Topic modeling vs. cluster analysis: What’s the difference?!

Alright, so you have a huge pile of documents and you want to find mysterious patterns you believe are hidden within! A challenging task, but you are lucky because you have WordStat in your arsenal. That means, you have at least two options: 1) topic modeling, or 2) cluster analysis to find patterns and groupings in your data. But which one you should use?  In this post, we will help you choose by highlighting some of the differences between topic modeling and clustering approaches.

As we explained in our previous post about topic modeling, a topic can be defined by a set of keywords with each keyword in the set having a probability of occurrence for the subject topic. Different topics have their own sets of keywords with corresponding probabilities and topics may share some keywords, but most likely with different probabilities. Easy, right?! Oh, I forgot to mention that a document in your corpus can be associated with more than one topic. There are a wide set of different approaches to choose for discovering hidden topics, but in general, in topic modeling we deal with uncovering the topics through calculating conditional probabilities of the topics given the words in the documents. No matter what approach you select, in topic modeling you will end up with a list of topics, each containing a set of associated keywords.

Things are slightly different in clustering! Here, the algorithm clusters documents into different groups based on a similarity measure. One way would be transforming the documents to a numeric vector containing the weights assigned to words in the given document. I know you are thinking about tf-idf, yes this is one way to do it. The clustering technique applies the similarity measure to the numeric vectors to group the documents. Basically, each document will show up in one cluster[1]. The final output would be a list of clusters along with their members.
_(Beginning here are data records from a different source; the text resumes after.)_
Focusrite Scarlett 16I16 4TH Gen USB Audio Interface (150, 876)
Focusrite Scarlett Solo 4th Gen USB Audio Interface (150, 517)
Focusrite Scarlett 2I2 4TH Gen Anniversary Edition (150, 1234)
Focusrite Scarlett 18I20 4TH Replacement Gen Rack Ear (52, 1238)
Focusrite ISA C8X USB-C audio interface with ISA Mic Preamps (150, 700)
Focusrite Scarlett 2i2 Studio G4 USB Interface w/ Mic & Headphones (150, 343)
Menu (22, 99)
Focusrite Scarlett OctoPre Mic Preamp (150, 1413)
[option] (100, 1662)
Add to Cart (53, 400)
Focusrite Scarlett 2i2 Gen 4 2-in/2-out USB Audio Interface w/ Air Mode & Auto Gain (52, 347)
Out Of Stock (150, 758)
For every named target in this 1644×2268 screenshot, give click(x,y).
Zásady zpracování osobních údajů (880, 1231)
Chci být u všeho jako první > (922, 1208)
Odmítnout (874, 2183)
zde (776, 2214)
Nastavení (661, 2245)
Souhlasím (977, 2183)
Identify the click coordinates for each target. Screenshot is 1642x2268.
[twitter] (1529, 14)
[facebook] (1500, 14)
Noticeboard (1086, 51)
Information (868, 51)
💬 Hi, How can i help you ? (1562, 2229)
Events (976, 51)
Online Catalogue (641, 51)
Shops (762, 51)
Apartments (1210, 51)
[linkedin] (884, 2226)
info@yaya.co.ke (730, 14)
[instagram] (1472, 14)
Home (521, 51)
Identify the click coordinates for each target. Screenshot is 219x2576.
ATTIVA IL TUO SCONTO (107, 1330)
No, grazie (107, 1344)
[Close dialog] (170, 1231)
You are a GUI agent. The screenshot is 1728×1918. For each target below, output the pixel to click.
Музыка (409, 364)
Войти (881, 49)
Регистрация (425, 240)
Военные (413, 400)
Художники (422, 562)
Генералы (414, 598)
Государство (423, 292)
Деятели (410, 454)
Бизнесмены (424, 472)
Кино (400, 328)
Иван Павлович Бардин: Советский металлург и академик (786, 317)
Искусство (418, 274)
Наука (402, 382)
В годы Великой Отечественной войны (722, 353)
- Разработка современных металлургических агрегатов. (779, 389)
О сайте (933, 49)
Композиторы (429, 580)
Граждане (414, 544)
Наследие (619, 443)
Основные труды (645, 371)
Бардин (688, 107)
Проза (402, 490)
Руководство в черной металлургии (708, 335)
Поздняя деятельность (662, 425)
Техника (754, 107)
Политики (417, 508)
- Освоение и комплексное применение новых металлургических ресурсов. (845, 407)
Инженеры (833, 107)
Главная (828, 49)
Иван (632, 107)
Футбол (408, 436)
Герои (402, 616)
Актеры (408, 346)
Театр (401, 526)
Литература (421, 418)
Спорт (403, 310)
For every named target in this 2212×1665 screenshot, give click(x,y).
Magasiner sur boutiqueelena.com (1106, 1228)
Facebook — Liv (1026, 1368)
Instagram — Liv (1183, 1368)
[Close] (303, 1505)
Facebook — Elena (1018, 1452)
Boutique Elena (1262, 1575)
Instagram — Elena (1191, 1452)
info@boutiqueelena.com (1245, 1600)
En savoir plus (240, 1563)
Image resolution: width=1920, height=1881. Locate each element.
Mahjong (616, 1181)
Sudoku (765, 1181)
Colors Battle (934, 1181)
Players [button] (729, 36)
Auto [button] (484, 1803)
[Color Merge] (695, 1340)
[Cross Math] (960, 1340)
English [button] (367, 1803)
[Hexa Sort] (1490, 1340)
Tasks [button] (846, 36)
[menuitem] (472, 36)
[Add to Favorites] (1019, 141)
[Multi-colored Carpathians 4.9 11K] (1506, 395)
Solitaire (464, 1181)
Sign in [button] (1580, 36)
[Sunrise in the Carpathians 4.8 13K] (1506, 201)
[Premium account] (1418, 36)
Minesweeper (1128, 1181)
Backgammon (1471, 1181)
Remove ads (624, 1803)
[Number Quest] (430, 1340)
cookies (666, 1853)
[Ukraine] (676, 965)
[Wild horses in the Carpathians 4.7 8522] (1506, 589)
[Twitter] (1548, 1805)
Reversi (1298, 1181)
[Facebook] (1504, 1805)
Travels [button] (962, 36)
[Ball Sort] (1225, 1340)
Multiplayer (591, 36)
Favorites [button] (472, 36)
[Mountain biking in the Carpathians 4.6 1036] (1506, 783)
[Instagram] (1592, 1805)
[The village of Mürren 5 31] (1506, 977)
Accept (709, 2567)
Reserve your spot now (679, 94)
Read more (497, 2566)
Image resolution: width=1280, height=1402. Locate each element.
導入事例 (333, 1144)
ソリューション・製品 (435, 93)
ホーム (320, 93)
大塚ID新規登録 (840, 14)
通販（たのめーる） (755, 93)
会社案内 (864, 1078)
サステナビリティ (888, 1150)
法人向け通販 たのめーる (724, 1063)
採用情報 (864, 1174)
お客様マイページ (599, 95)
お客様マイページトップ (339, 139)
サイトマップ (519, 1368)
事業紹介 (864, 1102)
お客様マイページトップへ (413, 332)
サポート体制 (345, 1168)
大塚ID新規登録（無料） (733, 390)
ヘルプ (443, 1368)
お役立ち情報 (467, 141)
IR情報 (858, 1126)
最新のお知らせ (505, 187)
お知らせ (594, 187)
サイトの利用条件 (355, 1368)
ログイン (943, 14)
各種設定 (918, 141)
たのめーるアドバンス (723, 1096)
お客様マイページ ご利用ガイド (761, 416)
Okay, what’s the difference then? Well, in topic modeling you extract topics out of the documents, so you may think about it like transforming to a much smaller data space, that is the topic space, since the number of the extracted topics is much less than the document collection and its vocabulary. In (hard) clustering, the final output contains a set of clusters each including a set of documents.

 

[1] There are fuzzy (soft) clustering techniques where a data point can belong to more than one cluster, but here we discuss the basic idea and we only focus on hard clustering.